### Quoted text:

- - - - -

Are you expected to tip in France?

Tipping in France is not the same as tipping in the United States. While it is polite to leave a tip when you’ve experienced great or even good service, you’re not expected to tip in France – no one will be furious if you leave without tipping. 

In France, all workers in the service industry must be paid at least the minimum wage (which are living wages, not like minimum wage in the US) and are required to take time off, which means the tip that you’re leaving is more of a ‘thank you for a great service’ rather than an income that they need to depend on.

Furthermore, the charge for the service that you receive is already included in the total cost of your bill. This is where it can get confusing for tourists as they often ask if the tip is included and when the waiter says no, they believe they have to pay extra.

The tip that you leave for table service is called a service charge in France and you will find French menus stating service compris, which means the service charge is included in the meal. The tip for good service is called un pourboire which is not included in your bill and is not compulsory.

Tip and thank you note

Who do you tip in France and how much?

Although according to the French Ministry of Economy website, no profession can demand a tip, it is acceptable to leave one if you wish. It is left to the discretion of the customer and not by any means a necessity or a compulsion.

If you do wish, you can tip anywhere between 5% to 20% of your total bill. It is totally acceptable to leave a few coins, usually one or two euros. In some professions, it is customary to tip, to leave a few Euros – cinema ushers, valet, tour guides, beauticians – but remember, it is neither required nor expected. 

Tipping in cafes and restaurants

Tipping in French cafes and restaurants is not compulsory as the service charge is included in the total bill but if you want, you can round up the bill, usually to the nearest euro if it’s a small amount or about two or three euros.

For example, if the total is €7.35, you can round up to €8. In cases where your amount is higher, for example, €57, you can leave behind 60 if you had good service. (For a Michelin-star restaurant, it will be a little more.) It’s always good to appreciate the waiting staff if they went out of the way to accommodate you or if you were a particularly fussy guest.

Waitress Charging Customers Bill

Tipping at a terrace or a cafe is not the norm in France. These are very casual eating or drinking places, and no one expects a tip here. If you’re feeling generous, you can leave 10 or even 20 centimes but anything more than this is usually not needed.

Then again, you don’t have to feel like a scrooge if you pay only the amount of your bill. Very rarely would you see French people tipping in casual restaurants. Credit card machines in France do not come with an in-built tip function and people are often strapped for cash which makes tipping even less frequent.

The rule in France is that you don’t need to tip if you receive bad service, not even one centime.

Tipping for take-out or fast-food

Fast food restaurants are the most casual eating places and happen to be self-service, so the service charge is not included in the bill as you’re not receiving any table service. Most restaurants will have a tipping jar at the cash counter where you can drop some coins if you want but it’s not necessary to do it every time you visit one.

- - - - -

### Data:

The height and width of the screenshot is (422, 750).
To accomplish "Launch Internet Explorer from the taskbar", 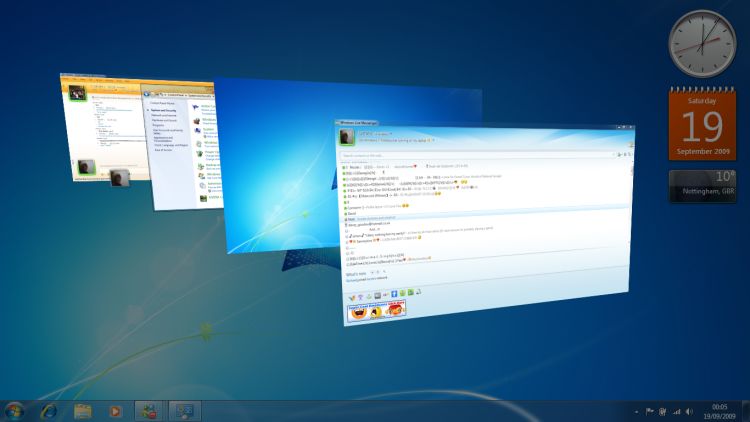I will click(48, 410).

- - - - -

### What you need to do:
1. From the passage on tipping in France, set down the part that opens with the words "The tip that you leave" and closes with "or a compulsion.".
2. In the passage on tipping in France, what is the French term for the tip given for good service?
3. Translate this sentence from the passage on tipping in France into Spanish: "Tipping at a terrace or a cafe is not the norm in France."
The listing has no connection to the passage on tipping in France.

### Set of answers:
1.
The tip that you leave for table service is called a service charge in France and you will find French menus stating service compris, which means the service charge is included in the meal. The tip for good service is called un pourboire which is not included in your bill and is not compulsory.

Tip and thank you note

Who do you tip in France and how much?

Although according to the French Ministry of Economy website, no profession can demand a tip, it is acceptable to leave one if you wish. It is left to the discretion of the customer and not by any means a necessity or a compulsion.

2. Un pourboire.

3. Dejar propina en una terraza o en un café no es lo habitual en Francia.